Berpisah tanpa (airmata)

93 13 3
                                    

Ketika keluar dari kamar mandi, Daniar memberitahu bahwa ia akan pulang kembali ke Jakarta malam ini, tentu saja itu membuat gue bingung karena seharusnya kami masih menghabiskan waktu bersama sampai besok. Bahkan Daniar terlihat seperti buru - buru membereskan semua pakaiannya yang tergantung di belakang pintu untuk dimasukan ke dalam koper.

"Sayang, emangnya nggak bisa ditunda kerjaannya? Besok kita mau ke pantai," ujar gue saat memperhatikan dirinya yang tengah sibuk memasukan sisa pakaiannya.

Ia menghentikan kegiatannya lalu berbalik ke arah gue yang memasang wajah cemberut. Dia menangkup pipi gue dengan lembut dan berkata, "maaf sayang, ini hal yang mendesak. Barusan Janice nelepon," gue hanya tersenyum tipis tetapi dia tidak bisa memberikan alasan yang jelas dan gue tidak bisa memaksakan itu, mungkin ada hal rahasia yang tidak bisa ia jelaskan.

Masih dengan wajah ngambek, gue menjatuhkan pantas ke atas kasur sambil memperhatikannya lagi yang mulai mengambil handuk untuk bersiap mandi, "tapi kenapa mesti kamu, kan banyak pengacara di kantor kamu itu, masa mesti kamu juga yang turun tangan," gue menggerutu namun dia masih menghdapi tantrum gue dengan sabar.

"Nanti kita ke pantai deh, di Ancol," ia tertawa renyah setelah mengeluarkan guraun seperti itu.

Gue melotot, "Ancol?! Yang bener aja sayang."

Daniar kembali tertawa. Tawa yang mungkin nggak bisa gue lihat di beberapa bulan ke depan.

"Jendra... Jendra... kamu tuh gampang banget sih dibercandain," ia menggelengkan kepalanya.
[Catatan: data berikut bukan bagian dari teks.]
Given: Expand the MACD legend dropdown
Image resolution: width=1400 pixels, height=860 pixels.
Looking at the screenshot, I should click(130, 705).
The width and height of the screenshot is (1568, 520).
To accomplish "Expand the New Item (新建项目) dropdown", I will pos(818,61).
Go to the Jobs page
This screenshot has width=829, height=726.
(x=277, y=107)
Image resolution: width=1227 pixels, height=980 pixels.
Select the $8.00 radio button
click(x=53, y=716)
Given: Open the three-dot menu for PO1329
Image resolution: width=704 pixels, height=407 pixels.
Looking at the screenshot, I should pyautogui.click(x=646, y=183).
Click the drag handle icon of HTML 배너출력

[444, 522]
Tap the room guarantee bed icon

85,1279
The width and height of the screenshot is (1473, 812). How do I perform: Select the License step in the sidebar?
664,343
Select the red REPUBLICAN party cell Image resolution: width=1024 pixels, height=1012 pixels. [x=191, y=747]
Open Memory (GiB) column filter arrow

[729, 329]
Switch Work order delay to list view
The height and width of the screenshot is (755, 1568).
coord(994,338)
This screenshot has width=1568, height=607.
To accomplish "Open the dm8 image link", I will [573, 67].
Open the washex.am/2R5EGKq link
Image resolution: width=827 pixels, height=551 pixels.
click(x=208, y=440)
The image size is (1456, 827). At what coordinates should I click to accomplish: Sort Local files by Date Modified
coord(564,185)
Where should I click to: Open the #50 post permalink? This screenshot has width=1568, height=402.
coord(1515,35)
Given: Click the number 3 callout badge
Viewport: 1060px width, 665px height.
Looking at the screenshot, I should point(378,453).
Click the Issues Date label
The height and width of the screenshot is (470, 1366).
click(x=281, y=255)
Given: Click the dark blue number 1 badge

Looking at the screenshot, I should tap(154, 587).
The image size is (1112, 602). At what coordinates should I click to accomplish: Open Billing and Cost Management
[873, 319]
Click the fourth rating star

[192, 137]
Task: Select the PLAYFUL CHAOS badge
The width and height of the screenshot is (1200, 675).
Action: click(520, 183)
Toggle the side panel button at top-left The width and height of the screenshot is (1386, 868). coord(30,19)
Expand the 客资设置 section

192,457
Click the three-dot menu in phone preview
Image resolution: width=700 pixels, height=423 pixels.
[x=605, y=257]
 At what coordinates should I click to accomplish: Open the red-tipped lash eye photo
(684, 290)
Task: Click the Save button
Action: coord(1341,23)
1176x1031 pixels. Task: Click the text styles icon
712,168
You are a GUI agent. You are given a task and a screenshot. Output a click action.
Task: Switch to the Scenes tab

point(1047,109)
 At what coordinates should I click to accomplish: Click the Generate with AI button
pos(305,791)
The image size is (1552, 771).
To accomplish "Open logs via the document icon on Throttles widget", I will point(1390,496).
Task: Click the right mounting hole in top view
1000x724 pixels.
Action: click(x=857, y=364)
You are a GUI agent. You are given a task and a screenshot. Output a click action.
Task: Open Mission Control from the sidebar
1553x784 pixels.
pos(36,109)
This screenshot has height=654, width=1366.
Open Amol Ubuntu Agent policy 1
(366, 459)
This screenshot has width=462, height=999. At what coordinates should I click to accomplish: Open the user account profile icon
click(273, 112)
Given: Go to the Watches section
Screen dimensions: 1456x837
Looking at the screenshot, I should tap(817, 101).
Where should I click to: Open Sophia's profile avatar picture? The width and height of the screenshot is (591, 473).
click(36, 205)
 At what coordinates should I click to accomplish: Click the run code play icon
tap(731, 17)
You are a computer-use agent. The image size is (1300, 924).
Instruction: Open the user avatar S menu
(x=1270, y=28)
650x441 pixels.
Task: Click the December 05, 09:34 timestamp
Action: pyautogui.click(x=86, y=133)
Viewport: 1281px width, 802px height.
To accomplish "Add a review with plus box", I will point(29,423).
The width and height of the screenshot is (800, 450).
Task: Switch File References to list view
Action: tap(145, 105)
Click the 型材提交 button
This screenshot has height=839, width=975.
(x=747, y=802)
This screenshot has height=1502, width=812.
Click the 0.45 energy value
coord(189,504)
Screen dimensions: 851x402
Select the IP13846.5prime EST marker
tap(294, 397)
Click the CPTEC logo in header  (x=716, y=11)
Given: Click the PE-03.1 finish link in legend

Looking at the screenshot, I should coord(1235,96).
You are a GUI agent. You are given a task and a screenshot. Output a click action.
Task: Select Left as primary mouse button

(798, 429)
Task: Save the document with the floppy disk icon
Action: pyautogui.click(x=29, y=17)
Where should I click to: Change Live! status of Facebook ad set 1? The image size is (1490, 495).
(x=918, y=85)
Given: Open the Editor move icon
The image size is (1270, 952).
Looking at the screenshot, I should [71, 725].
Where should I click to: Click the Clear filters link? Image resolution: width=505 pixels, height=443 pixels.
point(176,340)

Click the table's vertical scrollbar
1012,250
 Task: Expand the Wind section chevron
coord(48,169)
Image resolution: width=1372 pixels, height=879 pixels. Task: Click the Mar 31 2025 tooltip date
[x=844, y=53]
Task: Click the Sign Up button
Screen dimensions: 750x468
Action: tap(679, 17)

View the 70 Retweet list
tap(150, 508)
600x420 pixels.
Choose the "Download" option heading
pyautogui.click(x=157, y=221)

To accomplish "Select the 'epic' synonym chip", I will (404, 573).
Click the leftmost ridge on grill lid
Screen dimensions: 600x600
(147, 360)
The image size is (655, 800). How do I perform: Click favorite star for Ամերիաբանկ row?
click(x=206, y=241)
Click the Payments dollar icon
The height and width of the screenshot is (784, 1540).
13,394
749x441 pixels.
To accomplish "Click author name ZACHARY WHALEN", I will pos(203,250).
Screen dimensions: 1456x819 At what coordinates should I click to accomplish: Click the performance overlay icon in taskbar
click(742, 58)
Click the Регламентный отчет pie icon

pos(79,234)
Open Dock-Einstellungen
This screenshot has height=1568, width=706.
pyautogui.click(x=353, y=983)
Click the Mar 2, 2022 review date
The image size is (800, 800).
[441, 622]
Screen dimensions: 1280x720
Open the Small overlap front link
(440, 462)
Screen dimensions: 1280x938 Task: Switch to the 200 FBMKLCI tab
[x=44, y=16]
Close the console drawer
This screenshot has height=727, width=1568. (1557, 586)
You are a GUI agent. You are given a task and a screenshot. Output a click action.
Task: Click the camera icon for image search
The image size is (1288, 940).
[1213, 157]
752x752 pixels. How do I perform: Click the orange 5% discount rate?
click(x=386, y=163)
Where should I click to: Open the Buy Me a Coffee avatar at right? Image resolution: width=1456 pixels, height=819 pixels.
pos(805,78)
"Ya udah aku mandi dulu, ya."

Sembari menunggunya yang kini sedang membersihkan tubuhnya, gue memperhatikan foto - foto yang kami ambil kemarin. Cantik... Daniar terlalu cantik untuk gue angguri, dia terlalu pintar untuk gue tinggalkan. Sebenarnya gue sudah mempersiapkan hal yang tidak terduga ketika besok kami berangkat ke pantai namun pekerjaannya lagi - lagi membuat gue harus mengalah untuk kesekian kalinya.
Gue menyalakan televisi sambil menunggunya lalu dalam salah satu acara yang gue lihat seorang pria tegap, tinggi dan gagah sedang bersalaman dengan Presiden, dan semakin gue memperhatikan semakin yakin kalau itu Mas Robert, pria yang kemarin menjadi pembicara di seminar gue dan Daniar mengenalnya, sungguh ironis kalau gue bilang bahwa hal yang paling gue takutkan adalah mengetahui bahwa pria mapan seperti Robert dapat merebut Daniar dari gue.
Masih memperhatikan acara tersebut yang mengusung tema motivasi, si pembawa acara bertanya, "apakah sekarang ada seseorang yang mungkin dapat memberikan motivasi positif terhadap diri anda?"

Gue perhatikan Robert memberikan senyuman kecilnya, tampak ia malu - malu dan menunduk untuk menjawabnya. Di dalam hati gue berdoa semoga apa yang membuat Robert bahagia itu bukanlah bertemu Daniar, namun detik selanjutnya ia berkata, "saya bertemu dengan seseorang di sebuah restoran bersama salah satu teman saya, dan dia cantik sekali. Saya harap saya bisa mengejarnya," dia tertawa dan satu studio ikut tertawa.

"Lalu kalau boleh tahu sekarang perempuan yang anda kagumi itu ada dimana? Dan apa yang ingin anda sampaikan kepadanya?"

Wajahnya berubah serius untuk melihat ke arah kamera lalu tersenyum dengan malu - malu, "beberapa hari yang lalu saya bertemu lagi dengannya tanpa sengaja di Yogyakarta...

Deg! Tiba - tiba gue teringat bagaimana gue bertemu dengannya di sebuah warung angkringan.

Raut wajah Robert menjadi lebih... lebih apa ya istilahnya hmm seperti orang yang sedang jatuh cinta, cerah.

"Nanti saya akan bertemu dengan dia setelah dia pulang ke Jakata."

Gue mengerutkan kening, ketemu? Memangnya mereka janjian? Gue tahu meskipun Robert tidak menyebutkan siapa nama orang itu, reflek gue tahu siapa yang dia maksud.